* begin *
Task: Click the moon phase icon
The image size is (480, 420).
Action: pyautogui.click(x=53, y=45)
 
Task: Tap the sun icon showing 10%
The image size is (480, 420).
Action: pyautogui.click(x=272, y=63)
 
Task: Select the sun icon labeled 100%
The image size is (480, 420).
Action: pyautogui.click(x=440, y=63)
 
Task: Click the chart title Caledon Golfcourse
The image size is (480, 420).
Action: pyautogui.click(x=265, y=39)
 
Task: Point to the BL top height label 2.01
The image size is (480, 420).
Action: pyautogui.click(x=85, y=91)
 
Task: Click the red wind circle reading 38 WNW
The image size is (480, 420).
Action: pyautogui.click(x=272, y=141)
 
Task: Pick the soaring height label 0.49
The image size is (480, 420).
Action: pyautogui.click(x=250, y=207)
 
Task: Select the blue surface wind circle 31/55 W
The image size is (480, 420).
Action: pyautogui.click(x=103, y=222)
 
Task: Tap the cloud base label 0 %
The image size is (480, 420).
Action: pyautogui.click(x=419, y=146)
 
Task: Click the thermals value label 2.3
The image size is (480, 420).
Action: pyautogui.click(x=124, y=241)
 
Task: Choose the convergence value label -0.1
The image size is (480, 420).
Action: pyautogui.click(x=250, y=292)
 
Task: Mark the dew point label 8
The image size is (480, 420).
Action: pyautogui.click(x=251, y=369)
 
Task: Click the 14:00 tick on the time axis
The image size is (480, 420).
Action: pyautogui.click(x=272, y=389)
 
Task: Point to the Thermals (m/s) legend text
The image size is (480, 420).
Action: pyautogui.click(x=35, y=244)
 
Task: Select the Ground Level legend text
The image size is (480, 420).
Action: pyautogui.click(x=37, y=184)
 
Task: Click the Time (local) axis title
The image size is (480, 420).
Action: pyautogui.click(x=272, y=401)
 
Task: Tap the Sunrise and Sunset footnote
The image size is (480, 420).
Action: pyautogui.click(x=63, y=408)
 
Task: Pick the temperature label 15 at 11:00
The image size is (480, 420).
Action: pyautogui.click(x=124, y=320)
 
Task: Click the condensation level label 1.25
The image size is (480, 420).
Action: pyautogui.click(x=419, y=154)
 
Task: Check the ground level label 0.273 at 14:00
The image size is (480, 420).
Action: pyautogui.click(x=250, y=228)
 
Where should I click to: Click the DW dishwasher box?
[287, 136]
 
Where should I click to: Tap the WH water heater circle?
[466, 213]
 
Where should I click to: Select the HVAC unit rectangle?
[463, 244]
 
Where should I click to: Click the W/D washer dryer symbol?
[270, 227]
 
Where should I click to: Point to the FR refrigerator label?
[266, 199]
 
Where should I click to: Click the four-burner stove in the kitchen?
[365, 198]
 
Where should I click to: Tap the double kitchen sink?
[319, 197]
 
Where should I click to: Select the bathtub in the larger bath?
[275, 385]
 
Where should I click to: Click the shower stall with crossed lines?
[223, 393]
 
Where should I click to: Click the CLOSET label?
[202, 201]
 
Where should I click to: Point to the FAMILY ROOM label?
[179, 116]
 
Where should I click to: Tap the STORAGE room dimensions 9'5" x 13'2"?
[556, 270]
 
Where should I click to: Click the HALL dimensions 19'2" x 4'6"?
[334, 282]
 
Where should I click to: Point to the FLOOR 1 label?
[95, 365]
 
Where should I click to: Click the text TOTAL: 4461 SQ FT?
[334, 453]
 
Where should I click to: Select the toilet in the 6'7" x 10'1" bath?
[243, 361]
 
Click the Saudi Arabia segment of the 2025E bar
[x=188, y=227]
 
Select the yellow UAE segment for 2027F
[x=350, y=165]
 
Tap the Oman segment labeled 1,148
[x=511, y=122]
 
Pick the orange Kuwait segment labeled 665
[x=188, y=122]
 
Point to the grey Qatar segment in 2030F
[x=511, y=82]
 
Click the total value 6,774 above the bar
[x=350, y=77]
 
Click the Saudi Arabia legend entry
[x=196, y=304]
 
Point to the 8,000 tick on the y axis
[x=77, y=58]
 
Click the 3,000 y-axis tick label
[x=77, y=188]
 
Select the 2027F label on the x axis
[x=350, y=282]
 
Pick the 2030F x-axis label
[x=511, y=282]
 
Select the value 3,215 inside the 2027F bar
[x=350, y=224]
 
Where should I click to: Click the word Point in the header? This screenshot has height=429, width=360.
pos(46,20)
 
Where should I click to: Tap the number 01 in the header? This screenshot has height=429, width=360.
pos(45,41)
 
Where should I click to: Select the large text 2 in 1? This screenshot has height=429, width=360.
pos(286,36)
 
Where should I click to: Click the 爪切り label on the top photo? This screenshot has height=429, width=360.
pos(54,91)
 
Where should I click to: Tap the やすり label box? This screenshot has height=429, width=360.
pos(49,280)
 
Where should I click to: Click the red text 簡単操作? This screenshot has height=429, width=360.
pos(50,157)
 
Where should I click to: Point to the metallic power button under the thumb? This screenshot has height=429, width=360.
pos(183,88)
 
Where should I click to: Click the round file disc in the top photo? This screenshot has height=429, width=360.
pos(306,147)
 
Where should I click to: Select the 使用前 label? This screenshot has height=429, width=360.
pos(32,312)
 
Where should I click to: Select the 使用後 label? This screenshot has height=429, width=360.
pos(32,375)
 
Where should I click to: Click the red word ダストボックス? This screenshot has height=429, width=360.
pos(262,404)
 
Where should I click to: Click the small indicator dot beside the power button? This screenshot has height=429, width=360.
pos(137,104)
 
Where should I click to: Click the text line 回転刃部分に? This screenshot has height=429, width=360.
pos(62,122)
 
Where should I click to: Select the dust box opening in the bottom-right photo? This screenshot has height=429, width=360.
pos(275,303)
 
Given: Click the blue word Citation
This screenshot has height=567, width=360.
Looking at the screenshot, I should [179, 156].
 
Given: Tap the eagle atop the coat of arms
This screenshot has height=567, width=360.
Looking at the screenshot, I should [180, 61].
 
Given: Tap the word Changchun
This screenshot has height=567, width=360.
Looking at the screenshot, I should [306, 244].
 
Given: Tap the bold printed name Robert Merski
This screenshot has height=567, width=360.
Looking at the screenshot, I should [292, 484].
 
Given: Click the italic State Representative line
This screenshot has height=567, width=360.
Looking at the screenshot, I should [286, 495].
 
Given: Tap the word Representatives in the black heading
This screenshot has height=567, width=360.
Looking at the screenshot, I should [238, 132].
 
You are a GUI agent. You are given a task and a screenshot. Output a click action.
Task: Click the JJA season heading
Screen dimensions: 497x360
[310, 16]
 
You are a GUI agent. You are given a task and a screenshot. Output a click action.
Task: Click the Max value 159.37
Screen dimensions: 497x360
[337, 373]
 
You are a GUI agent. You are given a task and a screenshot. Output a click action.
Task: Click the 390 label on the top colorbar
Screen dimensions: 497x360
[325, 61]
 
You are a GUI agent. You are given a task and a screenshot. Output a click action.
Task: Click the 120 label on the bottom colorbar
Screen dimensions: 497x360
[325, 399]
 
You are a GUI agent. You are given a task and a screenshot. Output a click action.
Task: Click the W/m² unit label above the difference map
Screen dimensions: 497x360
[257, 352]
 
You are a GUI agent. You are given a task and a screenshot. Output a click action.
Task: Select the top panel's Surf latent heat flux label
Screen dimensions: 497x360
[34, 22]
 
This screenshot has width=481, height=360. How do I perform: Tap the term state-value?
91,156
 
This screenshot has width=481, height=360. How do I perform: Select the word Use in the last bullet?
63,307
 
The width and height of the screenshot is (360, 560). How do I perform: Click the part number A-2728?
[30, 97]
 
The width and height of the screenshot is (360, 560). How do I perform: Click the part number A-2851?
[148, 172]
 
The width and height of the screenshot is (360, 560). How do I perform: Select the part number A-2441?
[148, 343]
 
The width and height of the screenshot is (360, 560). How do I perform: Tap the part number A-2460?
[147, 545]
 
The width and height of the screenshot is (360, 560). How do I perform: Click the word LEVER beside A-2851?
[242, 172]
* end *
* begin *
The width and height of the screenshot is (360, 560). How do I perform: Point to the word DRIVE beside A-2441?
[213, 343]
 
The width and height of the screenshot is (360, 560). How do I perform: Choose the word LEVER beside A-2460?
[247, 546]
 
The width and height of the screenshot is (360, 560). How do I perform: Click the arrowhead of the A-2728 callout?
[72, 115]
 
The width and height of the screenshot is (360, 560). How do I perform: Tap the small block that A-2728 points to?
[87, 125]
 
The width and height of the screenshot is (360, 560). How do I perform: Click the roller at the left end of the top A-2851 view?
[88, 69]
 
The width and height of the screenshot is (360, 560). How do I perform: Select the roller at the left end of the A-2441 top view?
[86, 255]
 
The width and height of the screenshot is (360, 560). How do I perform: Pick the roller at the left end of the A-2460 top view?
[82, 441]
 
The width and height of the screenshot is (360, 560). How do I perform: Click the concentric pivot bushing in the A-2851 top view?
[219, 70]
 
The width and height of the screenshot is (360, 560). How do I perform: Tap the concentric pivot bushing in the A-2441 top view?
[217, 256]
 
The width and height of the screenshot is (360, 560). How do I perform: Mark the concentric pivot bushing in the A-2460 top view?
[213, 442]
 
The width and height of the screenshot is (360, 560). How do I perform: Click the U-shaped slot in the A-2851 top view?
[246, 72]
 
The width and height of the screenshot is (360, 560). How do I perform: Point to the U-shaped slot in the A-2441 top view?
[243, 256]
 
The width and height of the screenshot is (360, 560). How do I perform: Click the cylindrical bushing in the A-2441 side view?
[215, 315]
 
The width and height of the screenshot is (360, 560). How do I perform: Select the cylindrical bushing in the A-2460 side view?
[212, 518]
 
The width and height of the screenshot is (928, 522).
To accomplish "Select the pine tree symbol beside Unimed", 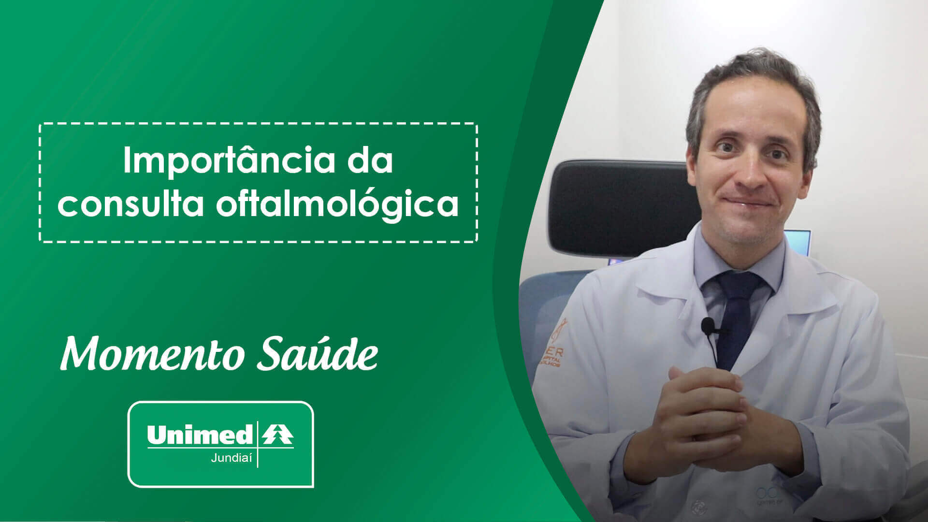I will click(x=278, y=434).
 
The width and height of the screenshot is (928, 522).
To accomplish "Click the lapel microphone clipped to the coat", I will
* end *
* begin *
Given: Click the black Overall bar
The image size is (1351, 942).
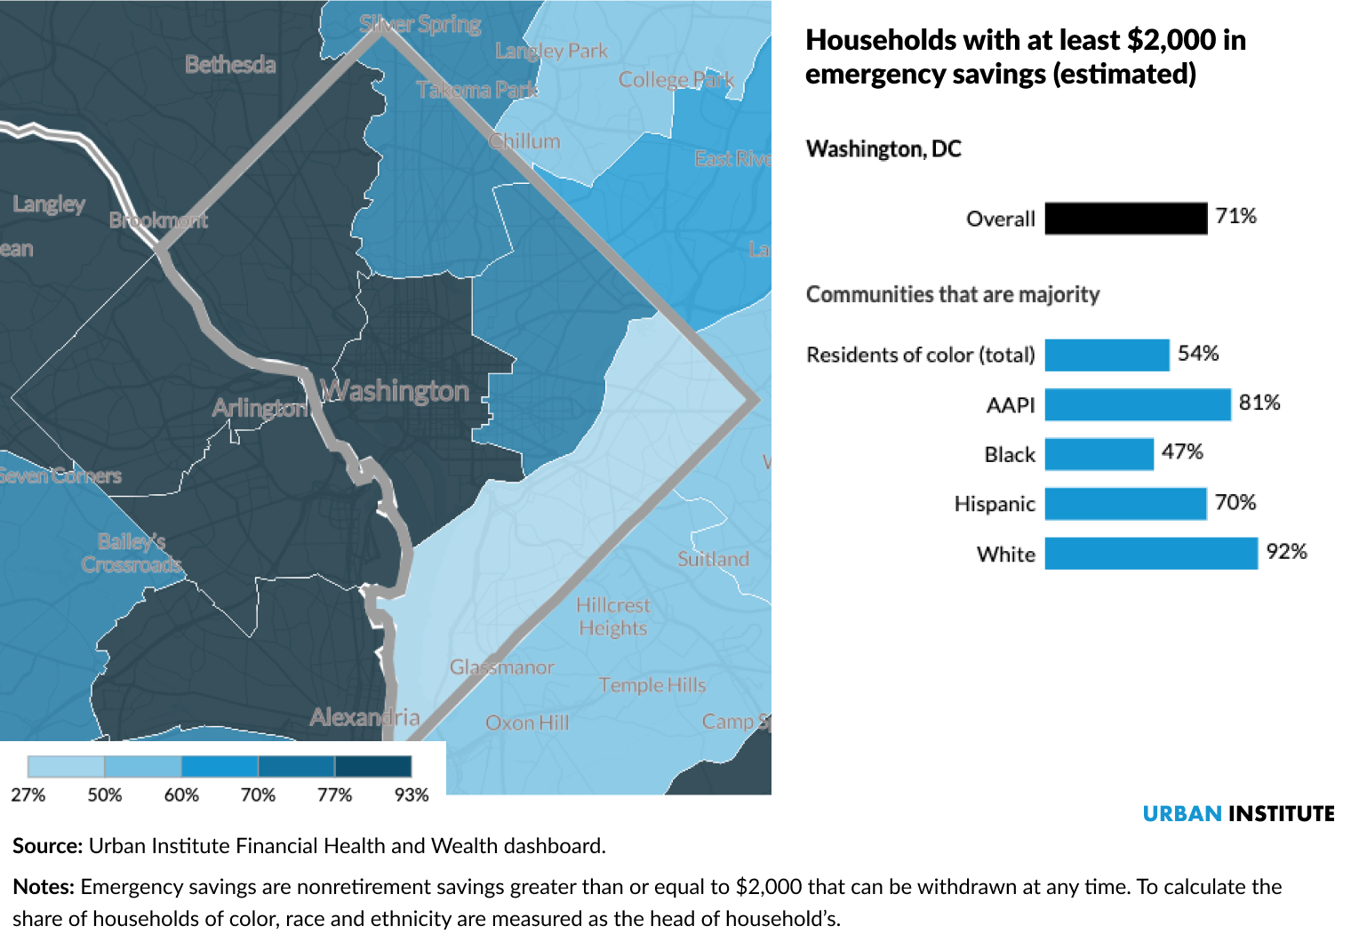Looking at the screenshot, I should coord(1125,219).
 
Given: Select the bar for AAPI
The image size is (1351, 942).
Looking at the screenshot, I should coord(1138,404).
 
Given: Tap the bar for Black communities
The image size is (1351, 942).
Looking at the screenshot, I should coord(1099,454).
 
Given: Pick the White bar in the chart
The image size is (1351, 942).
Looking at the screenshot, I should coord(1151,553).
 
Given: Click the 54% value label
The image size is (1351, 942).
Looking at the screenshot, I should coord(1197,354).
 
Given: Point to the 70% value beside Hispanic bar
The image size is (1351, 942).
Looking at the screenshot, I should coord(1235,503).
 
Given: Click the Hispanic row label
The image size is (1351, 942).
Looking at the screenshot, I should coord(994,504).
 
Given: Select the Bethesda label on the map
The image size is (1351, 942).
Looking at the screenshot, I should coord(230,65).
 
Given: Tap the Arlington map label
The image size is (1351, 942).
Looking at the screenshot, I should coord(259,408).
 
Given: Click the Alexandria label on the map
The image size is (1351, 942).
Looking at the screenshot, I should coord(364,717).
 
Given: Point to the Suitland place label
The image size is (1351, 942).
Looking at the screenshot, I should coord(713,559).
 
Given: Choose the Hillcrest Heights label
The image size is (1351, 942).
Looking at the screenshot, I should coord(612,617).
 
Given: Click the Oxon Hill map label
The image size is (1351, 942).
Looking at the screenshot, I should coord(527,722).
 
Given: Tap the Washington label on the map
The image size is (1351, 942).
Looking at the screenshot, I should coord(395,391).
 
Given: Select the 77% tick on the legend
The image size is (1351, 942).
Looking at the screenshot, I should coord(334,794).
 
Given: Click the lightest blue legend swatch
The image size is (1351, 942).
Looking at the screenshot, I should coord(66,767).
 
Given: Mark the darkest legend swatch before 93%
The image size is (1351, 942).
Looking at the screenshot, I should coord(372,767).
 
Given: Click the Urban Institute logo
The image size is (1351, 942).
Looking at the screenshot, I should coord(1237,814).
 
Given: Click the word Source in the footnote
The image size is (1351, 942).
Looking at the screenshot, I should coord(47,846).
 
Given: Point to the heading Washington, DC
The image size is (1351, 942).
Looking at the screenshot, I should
* end *
● OBJECTIVE
Rewrite the data between the lines holding "Where should I click to: Click the red word" and "pos(275,303)", inclusive, with "indicator dot" replaced by "status light" and nothing else changed.

● WRITTEN REPLY
Where should I click to: Click the red word ダストボックス? This screenshot has height=429, width=360.
pos(262,404)
 
Where should I click to: Click the small status light beside the power button? This screenshot has height=429, width=360.
pos(137,104)
 
Where should I click to: Click the text line 回転刃部分に? This screenshot has height=429, width=360.
pos(62,122)
 
Where should I click to: Select the dust box opening in the bottom-right photo? This screenshot has height=429, width=360.
pos(275,303)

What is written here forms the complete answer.